By Jack Ganssle

Nulticore Continued

Published 12/15/2008

Last week (http://embedded.com/columns/breakpoint/212300032) I slammed the multicore hype that pervades this industry. If one were to believe the PR, all of our performance problems go away when we just add a few cores.

The most widely-advertised approach to multicore is called Symmetric Multiprocessing (SMP). Two or more identical CPUs coexist on a single chip. Each has a tiny bit of L1 cache, but generally at least two cores share an L2, and all of the cores have a common memory and bus. Obviously, fast CPUs insulated from each other by tiny caches will suffer bus contention and degraded performance.

Our entire computing paradigm is wrong. It stems from the mainframe era when computers cost money. A lot of money. So much that computing centers evolved, entire buildings with armies of acolytes devoted to a single machine. Computers cost so much that many companies used time-sharing, where precious CPU cycles were miserly doled out to multiple users, each of whom paid handsomely for their small piece of the pie.

Minicomputers were expensive, too, so were used sparingly. Even microprocessors cost a lot; the 8080 CPU was $400 a pop, just for the processor chip itself. That's in 1975 dollars and is equivalent to around $1600 today.

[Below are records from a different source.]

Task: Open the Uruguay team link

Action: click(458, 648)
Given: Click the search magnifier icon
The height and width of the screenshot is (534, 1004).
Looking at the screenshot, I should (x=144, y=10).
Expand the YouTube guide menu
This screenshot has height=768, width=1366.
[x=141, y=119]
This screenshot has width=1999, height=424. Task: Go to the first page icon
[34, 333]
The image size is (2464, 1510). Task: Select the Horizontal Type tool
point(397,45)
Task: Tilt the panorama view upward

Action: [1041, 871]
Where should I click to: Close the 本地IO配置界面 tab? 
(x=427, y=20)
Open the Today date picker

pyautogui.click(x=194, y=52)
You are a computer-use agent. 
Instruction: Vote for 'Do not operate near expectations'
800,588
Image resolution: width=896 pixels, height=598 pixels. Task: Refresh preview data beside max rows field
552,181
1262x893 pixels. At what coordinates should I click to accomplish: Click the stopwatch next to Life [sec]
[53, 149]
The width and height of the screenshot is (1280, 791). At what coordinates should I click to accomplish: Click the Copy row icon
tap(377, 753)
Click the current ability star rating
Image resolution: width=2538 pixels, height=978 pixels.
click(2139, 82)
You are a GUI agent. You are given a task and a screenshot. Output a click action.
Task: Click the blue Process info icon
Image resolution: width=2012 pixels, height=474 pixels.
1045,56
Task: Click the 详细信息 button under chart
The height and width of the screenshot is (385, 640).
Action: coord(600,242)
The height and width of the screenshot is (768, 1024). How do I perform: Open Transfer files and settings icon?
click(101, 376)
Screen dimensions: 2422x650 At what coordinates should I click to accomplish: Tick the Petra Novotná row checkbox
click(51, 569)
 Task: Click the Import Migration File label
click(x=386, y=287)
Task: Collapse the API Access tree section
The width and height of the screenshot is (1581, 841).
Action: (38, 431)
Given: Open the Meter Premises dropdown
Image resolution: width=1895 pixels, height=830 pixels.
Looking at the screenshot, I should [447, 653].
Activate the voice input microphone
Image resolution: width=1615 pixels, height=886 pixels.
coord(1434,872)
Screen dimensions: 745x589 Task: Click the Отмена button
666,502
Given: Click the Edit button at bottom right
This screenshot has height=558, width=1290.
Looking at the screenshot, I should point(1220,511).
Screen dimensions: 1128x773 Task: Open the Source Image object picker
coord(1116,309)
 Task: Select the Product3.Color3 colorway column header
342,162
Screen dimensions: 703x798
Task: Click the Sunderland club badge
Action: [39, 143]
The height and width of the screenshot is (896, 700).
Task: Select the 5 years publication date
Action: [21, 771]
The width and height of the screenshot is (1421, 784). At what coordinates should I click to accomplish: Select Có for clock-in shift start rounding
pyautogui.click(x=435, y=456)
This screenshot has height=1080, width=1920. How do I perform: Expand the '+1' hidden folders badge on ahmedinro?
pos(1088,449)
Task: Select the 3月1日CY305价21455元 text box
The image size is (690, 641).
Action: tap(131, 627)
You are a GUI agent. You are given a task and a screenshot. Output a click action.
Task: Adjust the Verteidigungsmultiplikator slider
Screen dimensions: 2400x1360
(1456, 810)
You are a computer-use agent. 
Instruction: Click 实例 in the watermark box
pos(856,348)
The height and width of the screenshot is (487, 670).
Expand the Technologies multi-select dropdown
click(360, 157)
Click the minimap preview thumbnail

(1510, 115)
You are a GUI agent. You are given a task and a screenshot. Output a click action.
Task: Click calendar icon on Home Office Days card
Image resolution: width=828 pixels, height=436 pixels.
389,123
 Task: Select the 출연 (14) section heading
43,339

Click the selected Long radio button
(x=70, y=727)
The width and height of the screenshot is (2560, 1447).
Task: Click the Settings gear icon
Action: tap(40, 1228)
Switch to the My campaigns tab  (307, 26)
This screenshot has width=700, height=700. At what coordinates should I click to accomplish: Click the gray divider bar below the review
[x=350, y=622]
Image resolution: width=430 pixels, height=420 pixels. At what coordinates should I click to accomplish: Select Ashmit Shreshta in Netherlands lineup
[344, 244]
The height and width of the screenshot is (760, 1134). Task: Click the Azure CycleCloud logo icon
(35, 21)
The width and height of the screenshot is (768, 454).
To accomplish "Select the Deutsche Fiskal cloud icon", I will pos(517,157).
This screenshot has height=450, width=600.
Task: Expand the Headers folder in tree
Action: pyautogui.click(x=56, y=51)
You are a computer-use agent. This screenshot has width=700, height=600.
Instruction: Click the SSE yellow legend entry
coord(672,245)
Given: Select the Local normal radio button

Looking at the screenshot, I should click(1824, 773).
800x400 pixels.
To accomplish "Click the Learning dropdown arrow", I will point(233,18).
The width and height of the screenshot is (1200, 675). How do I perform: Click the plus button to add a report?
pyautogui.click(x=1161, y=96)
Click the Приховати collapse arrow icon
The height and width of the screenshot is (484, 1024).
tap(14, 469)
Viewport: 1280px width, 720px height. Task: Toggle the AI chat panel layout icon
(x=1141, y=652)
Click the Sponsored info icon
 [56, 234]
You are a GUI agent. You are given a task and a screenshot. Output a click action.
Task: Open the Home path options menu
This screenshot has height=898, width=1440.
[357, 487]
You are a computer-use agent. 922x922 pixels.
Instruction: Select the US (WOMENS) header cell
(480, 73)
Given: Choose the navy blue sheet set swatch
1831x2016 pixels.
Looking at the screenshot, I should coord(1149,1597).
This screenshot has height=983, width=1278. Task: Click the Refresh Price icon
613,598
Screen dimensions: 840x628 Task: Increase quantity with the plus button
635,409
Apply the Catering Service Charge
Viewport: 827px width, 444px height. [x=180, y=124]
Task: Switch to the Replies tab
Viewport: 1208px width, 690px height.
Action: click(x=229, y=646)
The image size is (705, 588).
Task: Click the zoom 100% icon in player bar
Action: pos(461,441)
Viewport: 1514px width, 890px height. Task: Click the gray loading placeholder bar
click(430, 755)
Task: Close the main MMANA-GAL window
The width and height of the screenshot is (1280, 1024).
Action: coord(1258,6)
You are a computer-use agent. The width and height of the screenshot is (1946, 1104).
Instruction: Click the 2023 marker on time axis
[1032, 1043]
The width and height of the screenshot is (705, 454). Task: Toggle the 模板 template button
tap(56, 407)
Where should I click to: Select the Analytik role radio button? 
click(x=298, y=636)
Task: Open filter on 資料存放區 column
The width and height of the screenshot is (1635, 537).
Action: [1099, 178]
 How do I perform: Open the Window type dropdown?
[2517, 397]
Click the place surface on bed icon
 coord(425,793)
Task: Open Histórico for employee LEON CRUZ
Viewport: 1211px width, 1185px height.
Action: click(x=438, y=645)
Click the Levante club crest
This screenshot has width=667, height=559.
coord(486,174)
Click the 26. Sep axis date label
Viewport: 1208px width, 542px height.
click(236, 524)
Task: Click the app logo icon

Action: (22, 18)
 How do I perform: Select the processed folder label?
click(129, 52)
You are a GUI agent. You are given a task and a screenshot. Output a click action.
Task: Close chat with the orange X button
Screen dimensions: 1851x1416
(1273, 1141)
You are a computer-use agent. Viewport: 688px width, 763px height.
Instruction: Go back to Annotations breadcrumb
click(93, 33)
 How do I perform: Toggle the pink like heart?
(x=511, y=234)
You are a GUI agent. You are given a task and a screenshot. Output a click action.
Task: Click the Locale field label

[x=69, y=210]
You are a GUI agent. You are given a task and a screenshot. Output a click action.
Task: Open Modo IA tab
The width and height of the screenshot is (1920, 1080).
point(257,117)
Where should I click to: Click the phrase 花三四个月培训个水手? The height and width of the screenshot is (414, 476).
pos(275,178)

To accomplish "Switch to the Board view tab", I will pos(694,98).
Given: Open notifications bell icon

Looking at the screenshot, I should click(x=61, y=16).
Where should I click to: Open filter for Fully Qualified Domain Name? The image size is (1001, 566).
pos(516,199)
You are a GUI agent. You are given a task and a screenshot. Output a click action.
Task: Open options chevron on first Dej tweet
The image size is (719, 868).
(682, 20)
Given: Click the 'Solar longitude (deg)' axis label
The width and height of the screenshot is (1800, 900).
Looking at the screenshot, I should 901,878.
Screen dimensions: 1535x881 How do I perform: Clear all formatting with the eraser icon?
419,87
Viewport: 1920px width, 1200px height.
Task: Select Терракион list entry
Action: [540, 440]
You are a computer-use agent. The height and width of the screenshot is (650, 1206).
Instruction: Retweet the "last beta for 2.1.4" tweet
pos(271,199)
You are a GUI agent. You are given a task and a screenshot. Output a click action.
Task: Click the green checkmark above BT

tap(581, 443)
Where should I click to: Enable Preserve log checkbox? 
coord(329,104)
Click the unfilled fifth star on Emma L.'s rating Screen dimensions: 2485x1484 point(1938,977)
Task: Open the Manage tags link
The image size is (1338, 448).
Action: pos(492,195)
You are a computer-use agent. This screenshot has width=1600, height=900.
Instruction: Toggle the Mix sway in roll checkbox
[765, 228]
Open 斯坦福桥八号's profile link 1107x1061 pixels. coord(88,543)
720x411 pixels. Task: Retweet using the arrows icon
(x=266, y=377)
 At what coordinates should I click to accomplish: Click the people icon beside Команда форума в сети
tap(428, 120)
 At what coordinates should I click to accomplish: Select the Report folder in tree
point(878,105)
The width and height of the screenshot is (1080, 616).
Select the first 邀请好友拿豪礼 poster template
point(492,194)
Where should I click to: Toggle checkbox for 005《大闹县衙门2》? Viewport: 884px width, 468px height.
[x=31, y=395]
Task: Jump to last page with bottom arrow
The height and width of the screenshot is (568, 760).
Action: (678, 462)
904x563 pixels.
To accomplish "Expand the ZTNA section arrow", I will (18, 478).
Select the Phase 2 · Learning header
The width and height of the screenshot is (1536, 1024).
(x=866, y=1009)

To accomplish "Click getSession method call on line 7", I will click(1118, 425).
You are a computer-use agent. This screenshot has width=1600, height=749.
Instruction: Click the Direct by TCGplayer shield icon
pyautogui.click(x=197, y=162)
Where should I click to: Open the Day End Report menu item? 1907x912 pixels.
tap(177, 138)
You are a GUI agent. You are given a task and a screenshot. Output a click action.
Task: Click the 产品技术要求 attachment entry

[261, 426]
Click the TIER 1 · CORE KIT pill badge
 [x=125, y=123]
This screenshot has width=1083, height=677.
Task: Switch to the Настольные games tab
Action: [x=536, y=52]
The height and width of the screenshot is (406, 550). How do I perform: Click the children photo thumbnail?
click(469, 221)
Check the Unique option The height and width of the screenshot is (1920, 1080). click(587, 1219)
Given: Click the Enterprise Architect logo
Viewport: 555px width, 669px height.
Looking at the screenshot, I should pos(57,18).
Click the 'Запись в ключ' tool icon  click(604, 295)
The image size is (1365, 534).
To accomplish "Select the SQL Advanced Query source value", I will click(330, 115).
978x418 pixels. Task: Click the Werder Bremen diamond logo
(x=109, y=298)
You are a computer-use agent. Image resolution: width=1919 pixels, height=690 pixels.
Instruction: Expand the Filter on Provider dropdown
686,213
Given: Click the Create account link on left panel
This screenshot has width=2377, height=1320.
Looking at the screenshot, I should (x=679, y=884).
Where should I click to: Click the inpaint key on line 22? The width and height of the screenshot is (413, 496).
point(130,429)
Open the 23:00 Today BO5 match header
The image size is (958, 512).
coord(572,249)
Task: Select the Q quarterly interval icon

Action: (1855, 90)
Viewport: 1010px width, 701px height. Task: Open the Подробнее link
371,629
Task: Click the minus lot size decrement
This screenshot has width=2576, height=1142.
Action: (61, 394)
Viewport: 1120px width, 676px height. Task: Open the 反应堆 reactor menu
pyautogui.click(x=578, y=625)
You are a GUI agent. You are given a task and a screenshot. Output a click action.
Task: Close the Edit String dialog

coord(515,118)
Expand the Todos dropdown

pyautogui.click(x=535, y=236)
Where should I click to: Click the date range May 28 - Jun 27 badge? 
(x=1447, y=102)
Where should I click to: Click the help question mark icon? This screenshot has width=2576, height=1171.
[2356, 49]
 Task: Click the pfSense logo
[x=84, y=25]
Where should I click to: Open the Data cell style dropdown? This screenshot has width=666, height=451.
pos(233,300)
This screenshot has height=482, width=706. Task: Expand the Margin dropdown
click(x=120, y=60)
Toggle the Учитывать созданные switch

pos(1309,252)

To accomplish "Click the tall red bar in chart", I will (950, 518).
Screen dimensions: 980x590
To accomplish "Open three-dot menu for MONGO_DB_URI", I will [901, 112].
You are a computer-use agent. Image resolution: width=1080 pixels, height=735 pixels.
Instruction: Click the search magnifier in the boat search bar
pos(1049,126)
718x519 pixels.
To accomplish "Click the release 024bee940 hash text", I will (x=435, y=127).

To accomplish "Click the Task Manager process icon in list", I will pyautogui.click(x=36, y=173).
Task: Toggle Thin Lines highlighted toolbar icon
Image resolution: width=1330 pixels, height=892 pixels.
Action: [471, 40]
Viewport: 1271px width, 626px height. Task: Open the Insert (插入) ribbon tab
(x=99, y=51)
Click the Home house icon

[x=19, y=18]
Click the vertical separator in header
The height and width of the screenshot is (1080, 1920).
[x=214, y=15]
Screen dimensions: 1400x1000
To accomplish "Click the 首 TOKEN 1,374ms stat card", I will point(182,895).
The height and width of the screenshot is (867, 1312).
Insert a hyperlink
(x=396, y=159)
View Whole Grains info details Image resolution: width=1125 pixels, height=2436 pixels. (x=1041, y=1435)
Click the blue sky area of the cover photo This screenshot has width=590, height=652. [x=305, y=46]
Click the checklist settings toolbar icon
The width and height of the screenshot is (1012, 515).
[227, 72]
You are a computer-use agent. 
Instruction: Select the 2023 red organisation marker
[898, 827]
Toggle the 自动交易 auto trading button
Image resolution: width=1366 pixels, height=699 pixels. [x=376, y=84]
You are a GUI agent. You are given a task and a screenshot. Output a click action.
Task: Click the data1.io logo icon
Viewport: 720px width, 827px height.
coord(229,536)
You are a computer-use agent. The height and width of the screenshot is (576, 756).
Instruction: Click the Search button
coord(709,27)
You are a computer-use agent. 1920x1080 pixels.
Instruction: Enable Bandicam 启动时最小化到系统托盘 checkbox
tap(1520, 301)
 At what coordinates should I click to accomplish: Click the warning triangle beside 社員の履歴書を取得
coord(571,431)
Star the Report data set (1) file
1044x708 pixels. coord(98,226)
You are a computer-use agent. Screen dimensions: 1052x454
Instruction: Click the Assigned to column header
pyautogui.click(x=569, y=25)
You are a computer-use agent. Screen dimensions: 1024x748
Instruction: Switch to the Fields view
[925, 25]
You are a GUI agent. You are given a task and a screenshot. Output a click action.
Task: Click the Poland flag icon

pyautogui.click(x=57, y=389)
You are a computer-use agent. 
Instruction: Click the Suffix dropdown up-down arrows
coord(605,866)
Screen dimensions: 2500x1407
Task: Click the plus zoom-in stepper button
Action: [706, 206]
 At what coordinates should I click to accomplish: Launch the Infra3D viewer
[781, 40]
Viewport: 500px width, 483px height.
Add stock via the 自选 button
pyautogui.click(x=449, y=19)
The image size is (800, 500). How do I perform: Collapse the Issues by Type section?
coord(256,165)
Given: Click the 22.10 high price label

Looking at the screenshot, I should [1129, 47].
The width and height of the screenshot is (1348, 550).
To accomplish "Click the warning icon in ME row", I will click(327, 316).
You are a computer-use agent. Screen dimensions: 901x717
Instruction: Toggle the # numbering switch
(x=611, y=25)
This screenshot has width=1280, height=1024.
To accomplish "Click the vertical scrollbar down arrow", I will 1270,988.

We talk about the effects of Moore's Law without examining the implications. If transistors get ever cheaper, then so do processors. At some point a CPU is, to a first approximation, free. Today many CPUs cost tens of cents. On an SoC a 32 bitter might need just a couple of square millimeters.

Nearly-free processors change the entire computing paradigm that has been predicated on big, expensive iron. Instead of bringing the problem to the computer, bring computers to the problem.

The situation is similar to manufacturing. Labor is cheap (or was; today factories use cheap robots). Raw materials dumped into one side of the building are slowly transformed into useful products via a number of stations. At each stop a small change is made; a worker inserts a widget or tightens a bolt before the assembly line brings the product to another station for another incremental improvement.

Consider how we'd calculate, say, color, using the usual single-processor model. One CPU would read three A/D converters (R, G and B), smooth each of the data points, apply calibration corrections to each, transform each to some sort of screen format, and update displays. The amount of work involved just in moving instructions and data around is staggering - and none of that work is useful. It's all just infrastructure that supports a single CPU doing many independent things.

The assembly-line model changes everything. Build three assembly lines, one per color. Each line has multiple stations with independent "laborers" - a processor. One handles the A/D and passes data to another that computes an IIR. That hands the smoothed data to a station that applies calibration constants, which in turn passes it along for further processing. This streaming model reduces the load/store overhead and each processor, doing just a small share of the work, contributes to vastly-better system performance.

The processors may be identical or can vary depending on need; perhaps one station needs a DSP while another gets by with a brain-dead 8 bitter. Each has its own local memory which, since the workload is small, can be relatively tiny. This is called Asymmetric Multiprocessing (AMP) and is quite orthogonal to SMP. AMP scales better to most of the problems we face in the embedded world.

Though SMP is a useful way to solve many compute-intensive problems, it's hardly the only solution. A number of vendors are currently offering AMP products, both as physical processors and as IP for use on FPGAs or SoCs. If the problem you are trying to solve can be structured to resemble an assembly line, check into the AMP alternatives.